Reproduce, word for word, the part of the Kythnos passage that begins at "Quiet, far from" and ends after "in the Aegean.".
____ EXCERPT PROVIDED
Quiet, far from the sea and its winds, this little hamlet lends itself to leisurely strolls. You will be impressed by the originality of the houses, all of which have tiled roofs, probably remnants of the village’s tradition in ceramics. The Piazza, the town’s only square, is where you will enjoy a coffee. And you’ll love ascending to the neighbourhoods of Galatas and Pera Rouga.
When nature is in the right mood, the results are places like Kolona beach. A narrow strip of heavenly sand is surrounded by the sea, creating two independent beaches. The deep blue, limpid waters and the uniqueness of the landscape justify its description as one of the most beautiful beaches in the Aegean.
In the only area on the island with pine trees, perched on a rock, lies the Monastery of Panagia Kanala, named after the patron saint of the island and one of the most important pilgrimage sites in the Cyclades. The miraculous icon of the Holy Virgin, allegedly a creation of Saint Luke, is kept here. Tradition has it that the icon was found by fishermen on a starry night in the straits between Kythnos and Serifos. On August 15 each year, there is a big celebration with a procession and re-enactment of the discovery of the Blessed Virgin’s icon.
Only 800m away from Hora lies a monastery whose main church still stands resplendent in its island style, with curved and whitewashed walls. Legend tells that it was to here that the icon of Panagia Nikopios was transported from Constantinople, later stolen by the Venetians and today situated in Saint Mark’s Basilica in Venice. On August 15th every year, there is a big celebration followed by a great feast.
On the Katakefalos elevation, where the capital of the island used to be, there are remnants of houses and two churches of the citadel that prospered during the Venetian occupation. It is thought to be the legendary Castle of Oria, which withstood the Turkish siege for 12 years and fell because of a traitor who seduced beautiful Oria into opening the gates for him. The view of the Aegean from here is sublime.
The folk museum in Driopida is well worth a visit for the local costumes and objects of everyday use from days gone by exhibited here.
Visit the church of Agios Minas in Driopida with the carved wood altarpiece, the traditional hand-crafted bishop’s throne, and ornate Holy Bier. In Hora, you should also visit the Church of Agios Savvas, dating from 1613, and the Church of Metamorfosis tou Sotira, with its special icon screen, the work of some of the greatest Cretan iconographers.
________
____ SUPPLIED MATERIAL
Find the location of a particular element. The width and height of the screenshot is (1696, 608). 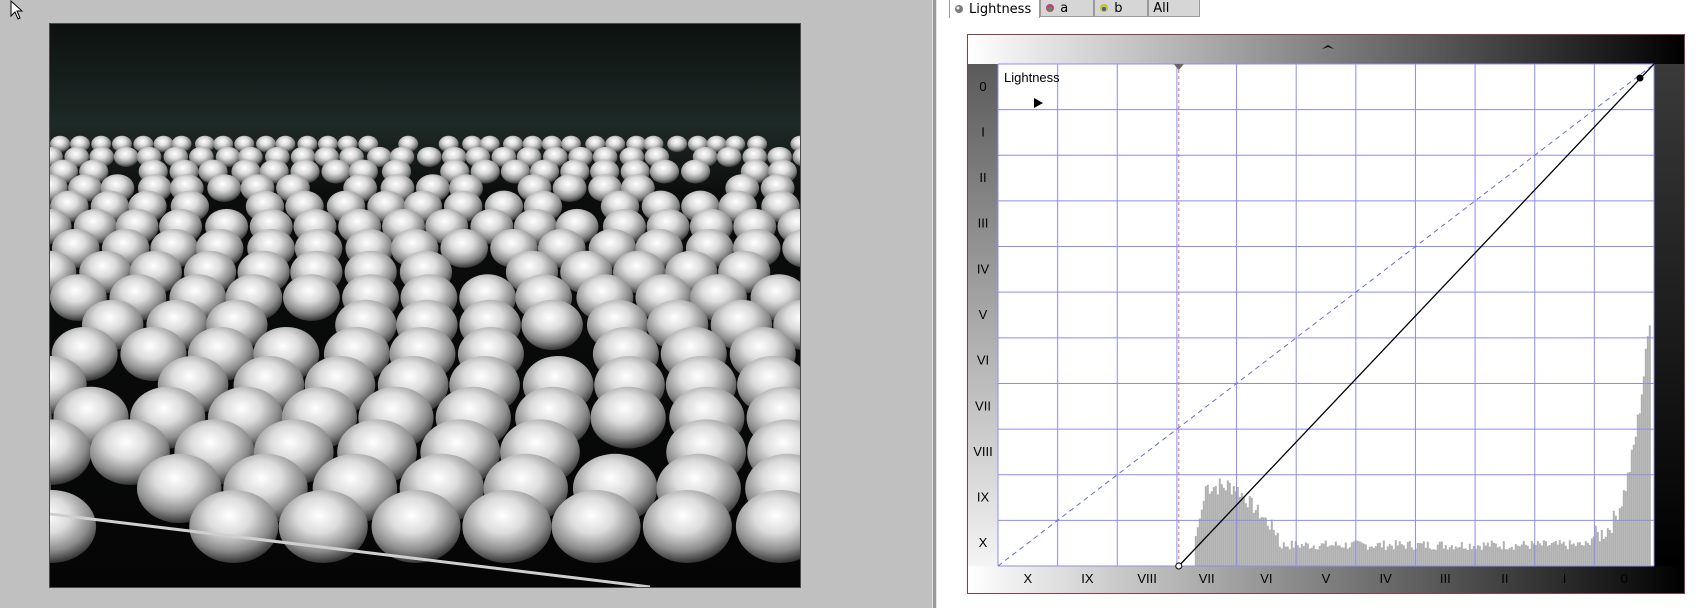

zone-label-y: VI is located at coordinates (983, 360).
________
◆ EXPECTED ANSWER ◆
Quiet, far from the sea and its winds, this little hamlet lends itself to leisurely strolls. You will be impressed by the originality of the houses, all of which have tiled roofs, probably remnants of the village’s tradition in ceramics. The Piazza, the town’s only square, is where you will enjoy a coffee. And you’ll love ascending to the neighbourhoods of Galatas and Pera Rouga.
When nature is in the right mood, the results are places like Kolona beach. A narrow strip of heavenly sand is surrounded by the sea, creating two independent beaches. The deep blue, limpid waters and the uniqueness of the landscape justify its description as one of the most beautiful beaches in the Aegean.